I want to know how can I use my MacBook Pro to create videos like those. Which software do I need? Can I do it only using the pre-installed applications in my Mac? If no, then which cheap software do I need?

I'm just a enthusiast so I know very little about producing music videos in a Mac.

Edit 2011-05-27

The difficulty I see in this particular case is how to be able to merge multiple video/audio channels so they are all synchronized. Mixing the audio of course is something that must be done in a specific audio/track software but then I have to sync it back to several small videos and eventually repeat some of the videos. So my question is which software for Mac would be a better fit to accomplish that? Which one for audio and which for video? Can it be done only using GarageBand and iMovie?

3 Answers 3


I guess it depends more on your creativity than on the tools you use. You could do it all with your webcam using Photo Booth, in one take, but then you wouldn't be able to overlay multiple tracks and the audio/video quality would be bad.

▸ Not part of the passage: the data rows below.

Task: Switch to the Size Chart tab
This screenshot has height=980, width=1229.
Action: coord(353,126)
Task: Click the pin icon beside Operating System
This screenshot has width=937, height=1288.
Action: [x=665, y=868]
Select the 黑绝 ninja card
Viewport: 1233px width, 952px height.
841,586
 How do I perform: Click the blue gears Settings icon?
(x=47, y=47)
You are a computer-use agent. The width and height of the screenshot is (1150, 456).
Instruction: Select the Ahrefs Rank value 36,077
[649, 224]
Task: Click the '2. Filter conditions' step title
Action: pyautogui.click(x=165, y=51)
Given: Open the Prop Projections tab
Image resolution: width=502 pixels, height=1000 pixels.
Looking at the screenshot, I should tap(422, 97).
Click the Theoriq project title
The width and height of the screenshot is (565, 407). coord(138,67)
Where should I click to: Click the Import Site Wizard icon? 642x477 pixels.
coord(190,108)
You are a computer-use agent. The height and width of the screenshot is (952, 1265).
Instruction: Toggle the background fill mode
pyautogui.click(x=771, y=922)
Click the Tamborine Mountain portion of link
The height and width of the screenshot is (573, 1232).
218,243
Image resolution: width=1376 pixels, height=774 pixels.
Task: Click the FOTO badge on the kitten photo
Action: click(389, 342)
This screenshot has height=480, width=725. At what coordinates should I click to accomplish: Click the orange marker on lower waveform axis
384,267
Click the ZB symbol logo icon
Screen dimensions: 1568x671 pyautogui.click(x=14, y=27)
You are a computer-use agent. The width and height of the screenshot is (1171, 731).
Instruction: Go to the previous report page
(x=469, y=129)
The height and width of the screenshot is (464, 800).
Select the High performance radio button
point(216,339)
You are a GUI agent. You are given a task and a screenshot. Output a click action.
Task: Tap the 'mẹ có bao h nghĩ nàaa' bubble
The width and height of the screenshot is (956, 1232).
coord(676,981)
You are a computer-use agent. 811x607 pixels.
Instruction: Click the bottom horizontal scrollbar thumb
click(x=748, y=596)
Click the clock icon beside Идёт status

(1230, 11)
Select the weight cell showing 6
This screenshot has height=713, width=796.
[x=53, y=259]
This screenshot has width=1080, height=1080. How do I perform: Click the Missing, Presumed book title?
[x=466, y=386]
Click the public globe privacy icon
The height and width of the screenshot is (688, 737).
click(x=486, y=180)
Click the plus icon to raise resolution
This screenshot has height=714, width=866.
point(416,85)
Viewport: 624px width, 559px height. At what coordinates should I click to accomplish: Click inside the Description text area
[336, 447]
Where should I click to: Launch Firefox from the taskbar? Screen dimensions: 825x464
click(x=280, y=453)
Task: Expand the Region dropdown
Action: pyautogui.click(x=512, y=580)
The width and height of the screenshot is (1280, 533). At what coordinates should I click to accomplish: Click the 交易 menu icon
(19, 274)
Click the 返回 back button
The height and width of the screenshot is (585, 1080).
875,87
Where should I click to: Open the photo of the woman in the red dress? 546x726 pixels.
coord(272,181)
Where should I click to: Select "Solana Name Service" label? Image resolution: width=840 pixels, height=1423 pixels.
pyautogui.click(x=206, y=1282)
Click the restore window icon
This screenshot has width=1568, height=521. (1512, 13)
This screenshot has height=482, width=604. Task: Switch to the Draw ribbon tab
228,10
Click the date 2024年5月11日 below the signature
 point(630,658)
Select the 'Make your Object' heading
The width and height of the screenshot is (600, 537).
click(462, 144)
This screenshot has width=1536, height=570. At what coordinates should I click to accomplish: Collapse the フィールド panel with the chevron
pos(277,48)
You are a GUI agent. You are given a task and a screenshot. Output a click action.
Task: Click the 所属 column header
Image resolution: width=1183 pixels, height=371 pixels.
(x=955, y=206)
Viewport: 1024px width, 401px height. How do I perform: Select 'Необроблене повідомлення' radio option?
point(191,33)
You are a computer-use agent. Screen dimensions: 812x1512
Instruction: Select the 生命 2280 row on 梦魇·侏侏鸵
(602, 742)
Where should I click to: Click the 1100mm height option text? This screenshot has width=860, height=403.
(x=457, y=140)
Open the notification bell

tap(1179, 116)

The basic gist of it is: first you have to create a basic track, probably with some kind of metronome, so you can use it as a base for the instruments and vocals (note they always have headphones while recording, so they can listen to the base track). Then, for each instrument, set up a camera to capture the video and a quality microphone to record audio.

You can mix the audio together in GarageBand, and then sync the audio with the video you recorded at the same time using iMovie. It's a lot of work and can take a long time, but there's no "secret" to it.

If you want more "pro" tools you could use Logic Studio for audio and Final Cut for video. But for simple videos, I guess it would be overkill.

  • +1 for mentioning photo booth - that's something I wanted to see being well done... Wait, how about this? I'd bet he did it, though maybe it was directly with even less resourceful youtube recorder! :P
    – cregox
    Commented May 28, 2011 at 15:11

I can't see any difference to other home/amateur movies? What's so special about it? Have you tried iMovie? Comes with iLife, usually pre-installed on new Macs. Another option would be Final Cut, of course. But that takes some time to learn.

  • I realized it's not so obvious why I consider this video difficult. I have edited the question explaining that.
    – Alex
    Commented May 27, 2011 at 22:07

Your best bet would be simply asking them how they do it, I bet you'll get better answers than here.

But I'll re-enforce the guessing already here with my own, because I've never did anything like it as well, but I do have some contact with musicians and studios from far.

My guess is: there isn't any simple solution as you request, though I'd like to see one too. And probably the easiest options are indeed adobe, final cut, garage band and imovie. As long as you record all with cameras that will have the same default format, it should be simple enough using just the later 2. The troublesome part as Rodrigo Sieiro said, would be syncing it with the audio if you can't record it at the same time already synced with the camera.